[What the exercise asks]: You are asked to write out the entries exactly as they are given.

Records drawn from a dataset
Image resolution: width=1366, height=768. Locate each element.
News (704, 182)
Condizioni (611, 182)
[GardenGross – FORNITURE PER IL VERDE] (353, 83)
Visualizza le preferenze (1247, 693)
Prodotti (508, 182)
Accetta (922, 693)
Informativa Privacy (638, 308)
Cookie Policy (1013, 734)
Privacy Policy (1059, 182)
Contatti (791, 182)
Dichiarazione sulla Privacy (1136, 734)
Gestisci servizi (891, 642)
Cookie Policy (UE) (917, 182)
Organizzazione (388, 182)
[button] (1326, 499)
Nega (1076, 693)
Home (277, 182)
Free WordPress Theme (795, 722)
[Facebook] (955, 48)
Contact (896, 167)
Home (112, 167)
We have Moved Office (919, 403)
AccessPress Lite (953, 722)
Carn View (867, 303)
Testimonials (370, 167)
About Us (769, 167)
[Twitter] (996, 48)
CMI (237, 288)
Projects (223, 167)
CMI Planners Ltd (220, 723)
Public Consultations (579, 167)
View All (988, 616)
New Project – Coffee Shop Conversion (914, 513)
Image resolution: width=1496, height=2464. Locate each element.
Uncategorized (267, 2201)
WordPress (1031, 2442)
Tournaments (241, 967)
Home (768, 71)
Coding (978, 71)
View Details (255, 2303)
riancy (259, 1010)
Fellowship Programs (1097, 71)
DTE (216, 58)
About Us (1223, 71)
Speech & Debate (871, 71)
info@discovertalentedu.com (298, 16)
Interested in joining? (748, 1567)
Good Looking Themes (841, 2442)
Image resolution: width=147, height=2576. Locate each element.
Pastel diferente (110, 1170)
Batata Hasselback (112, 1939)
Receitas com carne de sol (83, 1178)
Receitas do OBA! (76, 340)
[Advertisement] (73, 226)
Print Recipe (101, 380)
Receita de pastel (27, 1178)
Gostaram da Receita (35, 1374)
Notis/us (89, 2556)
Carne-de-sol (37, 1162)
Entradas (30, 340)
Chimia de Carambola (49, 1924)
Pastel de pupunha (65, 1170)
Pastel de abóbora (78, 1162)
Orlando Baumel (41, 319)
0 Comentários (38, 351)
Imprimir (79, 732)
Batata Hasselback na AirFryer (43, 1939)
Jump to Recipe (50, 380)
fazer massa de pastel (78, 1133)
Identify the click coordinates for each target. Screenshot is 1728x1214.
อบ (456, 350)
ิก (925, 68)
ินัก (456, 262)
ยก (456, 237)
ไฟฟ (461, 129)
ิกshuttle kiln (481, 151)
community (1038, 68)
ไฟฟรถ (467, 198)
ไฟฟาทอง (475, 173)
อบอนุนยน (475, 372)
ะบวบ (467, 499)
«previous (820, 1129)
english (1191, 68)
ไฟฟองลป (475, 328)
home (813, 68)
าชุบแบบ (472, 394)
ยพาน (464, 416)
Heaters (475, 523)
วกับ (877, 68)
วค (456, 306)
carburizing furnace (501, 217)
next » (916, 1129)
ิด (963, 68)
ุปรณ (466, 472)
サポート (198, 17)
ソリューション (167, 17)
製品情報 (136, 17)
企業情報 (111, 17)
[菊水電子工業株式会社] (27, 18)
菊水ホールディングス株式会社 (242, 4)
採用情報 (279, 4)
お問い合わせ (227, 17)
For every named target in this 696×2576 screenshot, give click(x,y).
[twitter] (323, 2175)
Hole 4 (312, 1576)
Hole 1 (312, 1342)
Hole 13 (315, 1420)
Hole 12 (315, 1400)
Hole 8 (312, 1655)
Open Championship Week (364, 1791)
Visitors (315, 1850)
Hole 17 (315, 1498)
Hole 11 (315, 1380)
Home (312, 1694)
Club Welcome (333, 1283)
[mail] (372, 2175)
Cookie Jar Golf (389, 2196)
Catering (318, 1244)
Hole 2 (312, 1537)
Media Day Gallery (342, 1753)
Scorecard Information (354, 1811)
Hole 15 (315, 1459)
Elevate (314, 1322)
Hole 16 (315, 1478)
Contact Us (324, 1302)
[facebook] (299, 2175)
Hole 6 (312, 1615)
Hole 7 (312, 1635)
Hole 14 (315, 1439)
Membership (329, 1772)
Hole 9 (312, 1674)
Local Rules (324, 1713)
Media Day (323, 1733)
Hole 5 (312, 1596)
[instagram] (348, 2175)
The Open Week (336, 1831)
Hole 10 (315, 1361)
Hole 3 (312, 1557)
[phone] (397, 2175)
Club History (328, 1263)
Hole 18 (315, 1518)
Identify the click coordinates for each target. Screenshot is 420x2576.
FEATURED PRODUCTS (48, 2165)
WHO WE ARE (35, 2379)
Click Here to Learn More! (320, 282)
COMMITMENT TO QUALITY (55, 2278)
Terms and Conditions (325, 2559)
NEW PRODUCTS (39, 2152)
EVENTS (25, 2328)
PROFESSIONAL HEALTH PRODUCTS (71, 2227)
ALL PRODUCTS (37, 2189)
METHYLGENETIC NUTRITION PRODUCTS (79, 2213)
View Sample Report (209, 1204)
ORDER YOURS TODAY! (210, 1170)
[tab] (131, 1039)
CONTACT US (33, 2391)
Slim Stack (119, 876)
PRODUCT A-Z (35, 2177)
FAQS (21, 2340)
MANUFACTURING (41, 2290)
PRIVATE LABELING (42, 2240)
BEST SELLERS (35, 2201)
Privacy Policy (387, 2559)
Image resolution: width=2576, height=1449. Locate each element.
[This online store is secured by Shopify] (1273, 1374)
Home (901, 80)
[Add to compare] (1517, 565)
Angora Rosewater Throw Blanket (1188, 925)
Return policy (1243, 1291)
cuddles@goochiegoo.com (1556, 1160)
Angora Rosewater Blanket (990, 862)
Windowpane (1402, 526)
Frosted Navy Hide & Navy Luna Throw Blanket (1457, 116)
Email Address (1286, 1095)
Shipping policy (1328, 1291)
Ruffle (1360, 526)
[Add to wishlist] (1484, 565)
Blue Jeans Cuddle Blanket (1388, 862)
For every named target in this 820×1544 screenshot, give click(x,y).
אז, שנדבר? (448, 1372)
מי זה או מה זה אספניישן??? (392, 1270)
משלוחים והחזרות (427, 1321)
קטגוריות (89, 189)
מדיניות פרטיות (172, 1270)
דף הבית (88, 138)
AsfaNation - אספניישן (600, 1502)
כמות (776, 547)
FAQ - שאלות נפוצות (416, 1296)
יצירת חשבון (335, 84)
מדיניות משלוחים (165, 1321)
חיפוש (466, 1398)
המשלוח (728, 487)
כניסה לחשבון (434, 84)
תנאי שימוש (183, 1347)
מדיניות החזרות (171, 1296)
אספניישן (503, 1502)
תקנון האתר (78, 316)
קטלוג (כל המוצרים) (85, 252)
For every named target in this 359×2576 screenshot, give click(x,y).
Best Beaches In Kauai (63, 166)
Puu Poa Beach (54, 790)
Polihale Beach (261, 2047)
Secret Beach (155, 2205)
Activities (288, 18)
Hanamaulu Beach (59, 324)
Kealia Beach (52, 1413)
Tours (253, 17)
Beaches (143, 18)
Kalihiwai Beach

[Reply]:
Image resolution: width=1366, height=768. Locate each element.
News (704, 182)
Condizioni (611, 182)
[GardenGross – FORNITURE PER IL VERDE] (353, 83)
Visualizza le preferenze (1247, 693)
Prodotti (508, 182)
Accetta (922, 693)
Informativa Privacy (638, 308)
Cookie Policy (1013, 734)
Privacy Policy (1059, 182)
Contatti (791, 182)
Dichiarazione sulla Privacy (1136, 734)
Gestisci servizi (891, 642)
Cookie Policy (UE) (917, 182)
Organizzazione (388, 182)
[button] (1326, 499)
Nega (1076, 693)
Home (277, 182)
Free WordPress Theme (795, 722)
[Facebook] (955, 48)
Contact (896, 167)
Home (112, 167)
We have Moved Office (919, 403)
AccessPress Lite (953, 722)
Carn View (867, 303)
Testimonials (370, 167)
About Us (769, 167)
[Twitter] (996, 48)
CMI (237, 288)
Projects (223, 167)
CMI Planners Ltd (220, 723)
Public Consultations (579, 167)
View All (988, 616)
New Project – Coffee Shop Conversion (914, 513)
Image resolution: width=1496, height=2464. Locate each element.
Uncategorized (267, 2201)
WordPress (1031, 2442)
Tournaments (241, 967)
Home (768, 71)
Coding (978, 71)
View Details (255, 2303)
riancy (259, 1010)
Fellowship Programs (1097, 71)
DTE (216, 58)
About Us (1223, 71)
Speech & Debate (871, 71)
info@discovertalentedu.com (298, 16)
Interested in joining? (748, 1567)
Good Looking Themes (841, 2442)
Image resolution: width=147, height=2576. Locate each element.
Pastel diferente (110, 1170)
Batata Hasselback (112, 1939)
Receitas com carne de sol (83, 1178)
Receitas do OBA! (76, 340)
[Advertisement] (73, 226)
Print Recipe (101, 380)
Receita de pastel (27, 1178)
Gostaram da Receita (35, 1374)
Notis/us (89, 2556)
Carne-de-sol (37, 1162)
Entradas (30, 340)
Chimia de Carambola (49, 1924)
Pastel de pupunha (65, 1170)
Pastel de abóbora (78, 1162)
Orlando Baumel (41, 319)
0 Comentários (38, 351)
Imprimir (79, 732)
Batata Hasselback na AirFryer (43, 1939)
Jump to Recipe (50, 380)
fazer massa de pastel (78, 1133)
Identify the click coordinates for each target. Screenshot is 1728x1214.
อบ (456, 350)
ิก (925, 68)
ินัก (456, 262)
ยก (456, 237)
ไฟฟ (461, 129)
ิกshuttle kiln (481, 151)
community (1038, 68)
ไฟฟรถ (467, 198)
ไฟฟาทอง (475, 173)
อบอนุนยน (475, 372)
ะบวบ (467, 499)
«previous (820, 1129)
english (1191, 68)
ไฟฟองลป (475, 328)
home (813, 68)
าชุบแบบ (472, 394)
ยพาน (464, 416)
Heaters (475, 523)
วกับ (877, 68)
วค (456, 306)
carburizing furnace (501, 217)
next » (916, 1129)
ิด (963, 68)
ุปรณ (466, 472)
サポート (198, 17)
ソリューション (167, 17)
製品情報 (136, 17)
企業情報 (111, 17)
[菊水電子工業株式会社] (27, 18)
菊水ホールディングス株式会社 (242, 4)
採用情報 (279, 4)
お問い合わせ (227, 17)
For every named target in this 696×2576 screenshot, give click(x,y).
[twitter] (323, 2175)
Hole 4 (312, 1576)
Hole 1 (312, 1342)
Hole 13 (315, 1420)
Hole 12 (315, 1400)
Hole 8 (312, 1655)
Open Championship Week (364, 1791)
Visitors (315, 1850)
Hole 17 (315, 1498)
Hole 11 (315, 1380)
Home (312, 1694)
Club Welcome (333, 1283)
[mail] (372, 2175)
Cookie Jar Golf (389, 2196)
Catering (318, 1244)
Hole 2 (312, 1537)
Media Day Gallery (342, 1753)
Scorecard Information (354, 1811)
Hole 15 (315, 1459)
Elevate (314, 1322)
Hole 16 (315, 1478)
Contact Us (324, 1302)
[facebook] (299, 2175)
Hole 6 (312, 1615)
Hole 7 (312, 1635)
Hole 14 (315, 1439)
Membership (329, 1772)
Hole 9 (312, 1674)
Local Rules (324, 1713)
Media Day (323, 1733)
Hole 5 (312, 1596)
[instagram] (348, 2175)
The Open Week (336, 1831)
Hole 10 (315, 1361)
Hole 3 (312, 1557)
[phone] (397, 2175)
Club History (328, 1263)
Hole 18 (315, 1518)
Identify the click coordinates for each target. Screenshot is 420x2576.
FEATURED PRODUCTS (48, 2165)
WHO WE ARE (35, 2379)
Click Here to Learn More! (320, 282)
COMMITMENT TO QUALITY (55, 2278)
Terms and Conditions (325, 2559)
NEW PRODUCTS (39, 2152)
EVENTS (25, 2328)
PROFESSIONAL HEALTH PRODUCTS (71, 2227)
ALL PRODUCTS (37, 2189)
METHYLGENETIC NUTRITION PRODUCTS (79, 2213)
View Sample Report (209, 1204)
ORDER YOURS TODAY! (210, 1170)
[tab] (131, 1039)
CONTACT US (33, 2391)
Slim Stack (119, 876)
PRODUCT A-Z (35, 2177)
FAQS (21, 2340)
MANUFACTURING (41, 2290)
PRIVATE LABELING (42, 2240)
BEST SELLERS (35, 2201)
Privacy Policy (387, 2559)
Image resolution: width=2576, height=1449. Locate each element.
[This online store is secured by Shopify] (1273, 1374)
Home (901, 80)
[Add to compare] (1517, 565)
Angora Rosewater Throw Blanket (1188, 925)
Return policy (1243, 1291)
cuddles@goochiegoo.com (1556, 1160)
Angora Rosewater Blanket (990, 862)
Windowpane (1402, 526)
Frosted Navy Hide & Navy Luna Throw Blanket (1457, 116)
Email Address (1286, 1095)
Shipping policy (1328, 1291)
Ruffle (1360, 526)
[Add to wishlist] (1484, 565)
Blue Jeans Cuddle Blanket (1388, 862)
For every named target in this 820×1544 screenshot, give click(x,y).
אז, שנדבר? (448, 1372)
מי זה או מה זה אספניישן??? (392, 1270)
משלוחים והחזרות (427, 1321)
קטגוריות (89, 189)
מדיניות פרטיות (172, 1270)
דף הבית (88, 138)
AsfaNation - אספניישן (600, 1502)
כמות (776, 547)
FAQ - שאלות נפוצות (416, 1296)
יצירת חשבון (335, 84)
מדיניות משלוחים (165, 1321)
חיפוש (466, 1398)
המשלוח (728, 487)
כניסה לחשבון (434, 84)
תנאי שימוש (183, 1347)
מדיניות החזרות (171, 1296)
אספניישן (503, 1502)
תקנון האתר (78, 316)
קטלוג (כל המוצרים) (85, 252)
For every named target in this 359×2576 screenshot, give click(x,y).
Best Beaches In Kauai (63, 166)
Puu Poa Beach (54, 790)
Polihale Beach (261, 2047)
Secret Beach (155, 2205)
Activities (288, 18)
Hanamaulu Beach (59, 324)
Kealia Beach (52, 1413)
Tours (253, 17)
Beaches (143, 18)
Kalihiwai Beach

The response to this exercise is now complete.